C’est un livre entre le théâtre, la chronique historique et le journalisme. J’ai voulu aller rencontrer ces cinq hommes mutilés et sauver leurs paroles. Ils ont beaucoup de choses à dire et personne n’a entendu leurs récits de l’accident avec cette grenade. Les violences policières brisent des vies entières dans le silence et l’impunité. J’ai alors repris mes habits de journaliste, et je me suis fait enregistreuse, puis porte-voix. Ce sont strictement leurs mots, mais mis en scène par un montage qui leur redonne une unité. Mon apport esthétique est contenu, il consiste à dresser symboliquement un cadre qui les sort de leur isolement (alors qu’ils sont à Argenteuil, au Mans, à Bordeaux, etc.) et qui les inscrit dans un récit collectif (et non dans un accident individuel). Ces événements sont si douloureux qu’il m’est impossible d’en faire de la fiction. Il faut d’abord que les lecteurs et lectrices, en tant que citoyens, puissent comprendre ce qui s’est passé en France en 2018-2019 quand on a commencé à couper des mains aux manifestants. Pour le coup, c’est une « pièce au dossier » qu’un travail littéraire dans la manière dont je l’ai pensé. Mais il y a bien une forme, qui donne une cohérence, qui recréée une unité, et qui permet à chaque lecteur de le lire comme un cri lancé vers lui, et non comme un faits divers.

Voulez-vous dire que l’écrivain est aujourd’hui la dernière personne qui puisse sanctuariser la parole, la vie et la souffrance de gens auxquels personne ne s’intéresse plus ? Que le seul espace pour tenter une reconstruction sociétale est devenu le livre ?

Non, non, non. Il ne faut pas donner trop de pouvoirs aux écrivains. Souvent ils ne sont pas plus malins que les autres, juste plus prétentieux, et encore plus souvent, ils parlent depuis des milieux de la bourgeoisie et leur pensée est dotée de beaucoup de préjugés. Avec Cinq mains coupées, je documente les violences policières et je le fais avec mes compétences, c’est tout. Je regarde en face la société, je sauve ce que je peux sauver de la souffrance des dominés. Ce fut possible parce que j’ai été formé aux techniques journalistiques. Mais les écrivains n’ont pas d’autres missions que de partager et mettre au jour la condition humaine commune.

Sophie Divry

Ce qui peut rassembler les gens, ce sont des forces politiques, des discours qui donnent du sens, des mobilisations qui redonnent de la dignité, des espaces collectifs qui rendent de l’énergie et nous permettent de nous exprimer. Tout ce qui nous manque en ces temps de confinements.
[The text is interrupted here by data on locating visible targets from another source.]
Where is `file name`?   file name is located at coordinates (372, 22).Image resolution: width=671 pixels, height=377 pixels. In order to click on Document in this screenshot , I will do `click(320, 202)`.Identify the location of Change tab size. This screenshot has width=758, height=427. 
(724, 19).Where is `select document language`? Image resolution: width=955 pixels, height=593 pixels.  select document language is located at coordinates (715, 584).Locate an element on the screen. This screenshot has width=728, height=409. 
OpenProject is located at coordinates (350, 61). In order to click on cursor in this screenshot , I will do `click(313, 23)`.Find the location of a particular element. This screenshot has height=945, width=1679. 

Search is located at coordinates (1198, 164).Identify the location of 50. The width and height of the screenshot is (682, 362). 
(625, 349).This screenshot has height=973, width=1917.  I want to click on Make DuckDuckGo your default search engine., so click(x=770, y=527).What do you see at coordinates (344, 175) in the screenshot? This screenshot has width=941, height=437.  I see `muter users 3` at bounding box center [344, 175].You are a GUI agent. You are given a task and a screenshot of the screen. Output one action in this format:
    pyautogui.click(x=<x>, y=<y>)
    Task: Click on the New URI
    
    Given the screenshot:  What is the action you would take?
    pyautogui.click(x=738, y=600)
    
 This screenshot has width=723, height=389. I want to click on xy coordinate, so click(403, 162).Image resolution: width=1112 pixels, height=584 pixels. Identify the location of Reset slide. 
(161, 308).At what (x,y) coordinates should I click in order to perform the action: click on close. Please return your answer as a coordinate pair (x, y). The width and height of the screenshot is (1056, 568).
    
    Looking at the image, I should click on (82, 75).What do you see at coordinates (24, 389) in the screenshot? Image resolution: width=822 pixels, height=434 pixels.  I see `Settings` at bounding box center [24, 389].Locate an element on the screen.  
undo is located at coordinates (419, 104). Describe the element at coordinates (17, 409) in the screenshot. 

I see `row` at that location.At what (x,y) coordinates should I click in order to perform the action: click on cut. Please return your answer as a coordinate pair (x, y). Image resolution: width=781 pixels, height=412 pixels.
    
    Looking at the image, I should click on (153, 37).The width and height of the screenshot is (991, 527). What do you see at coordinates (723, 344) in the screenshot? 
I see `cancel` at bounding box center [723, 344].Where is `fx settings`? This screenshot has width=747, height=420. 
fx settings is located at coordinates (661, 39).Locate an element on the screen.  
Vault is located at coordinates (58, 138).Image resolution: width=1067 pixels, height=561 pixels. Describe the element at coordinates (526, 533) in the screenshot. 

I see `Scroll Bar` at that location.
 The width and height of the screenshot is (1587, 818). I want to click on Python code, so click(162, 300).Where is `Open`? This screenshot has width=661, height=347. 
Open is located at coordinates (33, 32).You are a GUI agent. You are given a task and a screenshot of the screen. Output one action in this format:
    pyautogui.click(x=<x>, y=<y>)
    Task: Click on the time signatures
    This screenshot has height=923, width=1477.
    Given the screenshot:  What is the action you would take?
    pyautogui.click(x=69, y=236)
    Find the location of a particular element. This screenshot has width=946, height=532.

Ce que peuvent les livres, c’est nous émouvoir, nous donner de l’empathie pour d’autres vies, d’autres destins.

Mais cette empathie doit ensuite se politiser, prendre forme, prendre part dans l’époque. Et là, ça ne dépend plus de  la littérature.  

Pouvez-vous nous conseiller une lecture que vous trouvez salvatrice en ces temps difficiles ?

Les Dépossédés, d’Ursula Le Guin.

 Pour finir : écrire rend-t-il plus heureux ?

Ah non, pas forcément.

Mais ça permet de faire le tri dans les informations.